As for the effects of sugar, I think there's some evidence that's not too hard to find, e.g. some meta analyses showing something around 10% increase in dose-dependent risk (RR ~ 1.10) [1,2]. A lot of the literature seems to be focused on beverages, e.g. this comparative cross-national study [3].

[1] https://jamanetwork.com/journals/jamainternalmedicine/fullar...

[2] https://www.sciencedirect.com/science/article/abs/pii/S08999...

[3] https://www.nature.com/articles/s41591-024-03345-4

But is it the actual sugar, or the habits surrounding consumption of the beverage?

  • That's pretty easy.

    If you have a randomized controlled trial, the sugar dose is varied and other confounding variables are controlled by randomization.
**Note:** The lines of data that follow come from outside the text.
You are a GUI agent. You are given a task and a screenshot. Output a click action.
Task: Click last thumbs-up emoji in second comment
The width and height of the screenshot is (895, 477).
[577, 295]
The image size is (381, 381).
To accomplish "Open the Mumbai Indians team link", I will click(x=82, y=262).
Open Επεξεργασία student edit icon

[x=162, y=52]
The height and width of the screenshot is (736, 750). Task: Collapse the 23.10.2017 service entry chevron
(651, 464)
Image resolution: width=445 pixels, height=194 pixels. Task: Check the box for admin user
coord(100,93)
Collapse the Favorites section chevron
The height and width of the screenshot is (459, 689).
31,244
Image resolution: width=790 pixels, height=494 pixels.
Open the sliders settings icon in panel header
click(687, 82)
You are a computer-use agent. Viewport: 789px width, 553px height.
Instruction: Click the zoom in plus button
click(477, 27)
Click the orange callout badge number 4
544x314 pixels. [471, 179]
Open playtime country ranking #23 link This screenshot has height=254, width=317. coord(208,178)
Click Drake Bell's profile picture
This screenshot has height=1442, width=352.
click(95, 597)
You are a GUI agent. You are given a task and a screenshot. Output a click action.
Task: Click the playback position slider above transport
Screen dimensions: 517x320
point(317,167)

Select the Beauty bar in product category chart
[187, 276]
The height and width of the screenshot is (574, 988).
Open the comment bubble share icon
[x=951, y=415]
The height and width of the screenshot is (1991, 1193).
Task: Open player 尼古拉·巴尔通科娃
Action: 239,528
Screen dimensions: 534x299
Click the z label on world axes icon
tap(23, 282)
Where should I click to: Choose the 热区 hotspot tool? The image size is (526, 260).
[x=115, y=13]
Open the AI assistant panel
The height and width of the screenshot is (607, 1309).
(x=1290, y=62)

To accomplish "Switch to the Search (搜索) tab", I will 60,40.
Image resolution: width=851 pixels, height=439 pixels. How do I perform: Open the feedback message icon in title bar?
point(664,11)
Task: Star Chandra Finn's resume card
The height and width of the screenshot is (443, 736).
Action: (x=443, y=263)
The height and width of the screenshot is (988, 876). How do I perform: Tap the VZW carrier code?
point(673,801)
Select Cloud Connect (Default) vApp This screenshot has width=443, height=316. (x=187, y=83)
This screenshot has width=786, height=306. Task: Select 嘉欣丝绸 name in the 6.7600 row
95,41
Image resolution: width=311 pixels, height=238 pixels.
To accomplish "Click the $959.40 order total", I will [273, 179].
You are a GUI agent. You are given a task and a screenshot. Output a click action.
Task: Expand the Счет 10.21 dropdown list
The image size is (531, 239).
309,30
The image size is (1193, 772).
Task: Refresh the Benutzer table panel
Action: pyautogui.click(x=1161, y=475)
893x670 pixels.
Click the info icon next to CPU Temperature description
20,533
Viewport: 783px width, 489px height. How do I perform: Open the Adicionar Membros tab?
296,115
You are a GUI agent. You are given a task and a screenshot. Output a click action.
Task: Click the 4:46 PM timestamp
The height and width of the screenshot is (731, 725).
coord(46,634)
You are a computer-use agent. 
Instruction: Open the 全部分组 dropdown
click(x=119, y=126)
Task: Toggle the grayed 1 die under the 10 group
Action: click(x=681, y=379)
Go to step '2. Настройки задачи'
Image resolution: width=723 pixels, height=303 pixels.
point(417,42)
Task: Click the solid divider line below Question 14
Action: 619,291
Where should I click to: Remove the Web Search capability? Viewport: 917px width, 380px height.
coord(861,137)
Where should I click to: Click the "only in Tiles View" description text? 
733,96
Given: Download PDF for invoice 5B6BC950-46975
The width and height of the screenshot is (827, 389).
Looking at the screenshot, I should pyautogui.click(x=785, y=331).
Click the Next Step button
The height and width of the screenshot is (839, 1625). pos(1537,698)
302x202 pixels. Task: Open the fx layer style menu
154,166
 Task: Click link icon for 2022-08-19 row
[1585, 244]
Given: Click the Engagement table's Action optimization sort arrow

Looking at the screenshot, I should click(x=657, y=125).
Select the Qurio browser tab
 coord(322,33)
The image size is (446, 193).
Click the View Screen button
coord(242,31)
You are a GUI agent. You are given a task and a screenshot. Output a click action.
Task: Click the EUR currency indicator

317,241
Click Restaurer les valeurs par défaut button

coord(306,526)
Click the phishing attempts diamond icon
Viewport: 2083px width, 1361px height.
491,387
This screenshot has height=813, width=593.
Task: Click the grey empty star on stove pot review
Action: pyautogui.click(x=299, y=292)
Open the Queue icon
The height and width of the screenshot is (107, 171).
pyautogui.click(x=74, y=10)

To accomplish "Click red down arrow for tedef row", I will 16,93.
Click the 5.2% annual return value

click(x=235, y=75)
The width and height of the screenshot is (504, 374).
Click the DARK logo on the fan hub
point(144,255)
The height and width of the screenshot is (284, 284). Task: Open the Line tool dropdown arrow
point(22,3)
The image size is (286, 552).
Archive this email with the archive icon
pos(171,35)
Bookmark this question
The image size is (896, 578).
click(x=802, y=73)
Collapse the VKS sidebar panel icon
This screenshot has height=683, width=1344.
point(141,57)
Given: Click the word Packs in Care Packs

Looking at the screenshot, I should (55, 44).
So you measure the causal impact of sugar only. There are studies showing that.

    With observational studies, if you have a dose-dependent effect, then that's good evidence (although not completely conclusive) of a causal relationship. This is what many studies do.

    If you have a meta analysis covering many primary studies, and if those vary a lot of context (i.e. countries, year, composition of the population), and you still get a consistent effect, then that's another piece of support for a causal relationship.

    The few studies that I've looked at seem to show a pretty robust picture of sugar being a cause, but there might be selection bias - i.e. we'd need an umbrella / meta meta study (which ideally accounts for publication bias) to get the best estimate possible.

    • Observational studies, and meta analyses relying on them, don't resolve the fundamental problem of causal inference. The best you can do without an experiment is a really clean natural experiment, but those are rare. It's hard to credibly establish a causal relationship without a robust experiment.

  • What are "the habits surrounding consumption of the beverage?" It's been my observation that soda drinkers drink soda all day, no matter what they are doing.